Unfortunately this system becomes inefficient once a project has a
lot of objects. Try this on an old project:
------------------------------------------------
$ git count-objects
6930 objects, 47620 kilobytes
------------------------------------------------
The first number is the number of objects which are kept in
individual files. The second is the amount of space taken up by
those "loose" objects.
You can save space and make git faster by moving these loose objects in
to a "pack file", which stores a group of objects in an efficient
compressed format; the details of how pack files are formatted can be
found in link:technical/pack-format.txt[technical/pack-format.txt].
To put the loose objects into a pack, just run git repack:
------------------------------------------------
$ git repack
Generating pack...
Done counting 6020 objects.
Deltifying 6020 objects.
100% (6020/6020) done
Writing 6020 objects.
100% (6020/6020) done
Total 6020, written 6020 (delta 4070), reused 0 (delta 0)
Pack pack-3e54ad29d5b2e05838c75df582c65257b8d08e1c created.
------------------------------------------------
You can then run
------------------------------------------------
$ git prune
------------------------------------------------
to remove any of the "loose" objects that are now contained in the
pack.

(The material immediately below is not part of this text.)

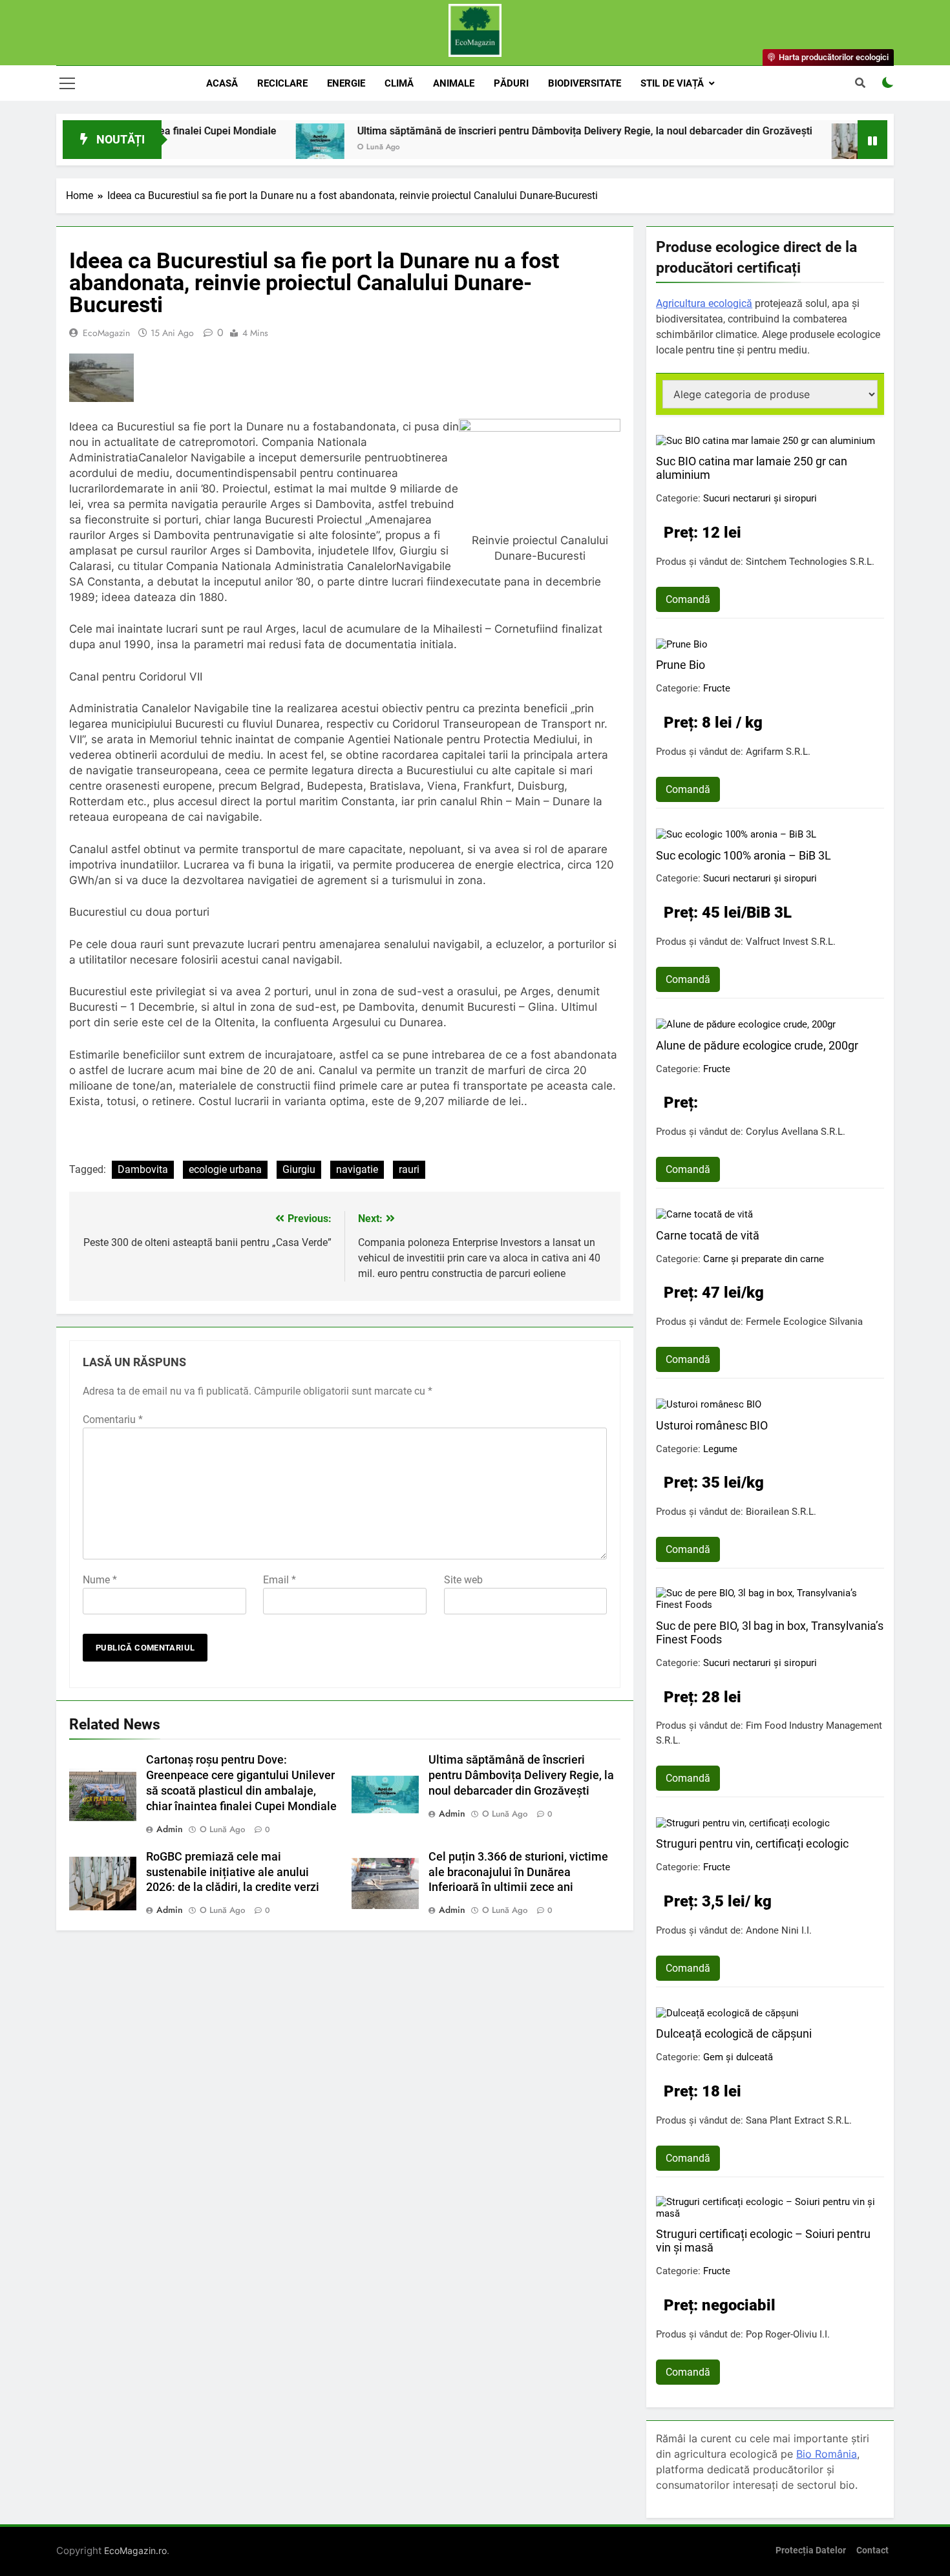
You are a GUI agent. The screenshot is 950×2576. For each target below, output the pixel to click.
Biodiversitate (584, 83)
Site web (463, 1580)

This will also remove any unreferenced objects (which may be
created when, for example, you use "git reset" to remove a commit).
You can verify that the loose objects are gone by looking at the
.git/objects directory or by running
------------------------------------------------
$ git count-objects
0 objects, 0 kilobytes
------------------------------------------------
Although the object files are gone, any commands that refer to those
objects will work exactly as they did before.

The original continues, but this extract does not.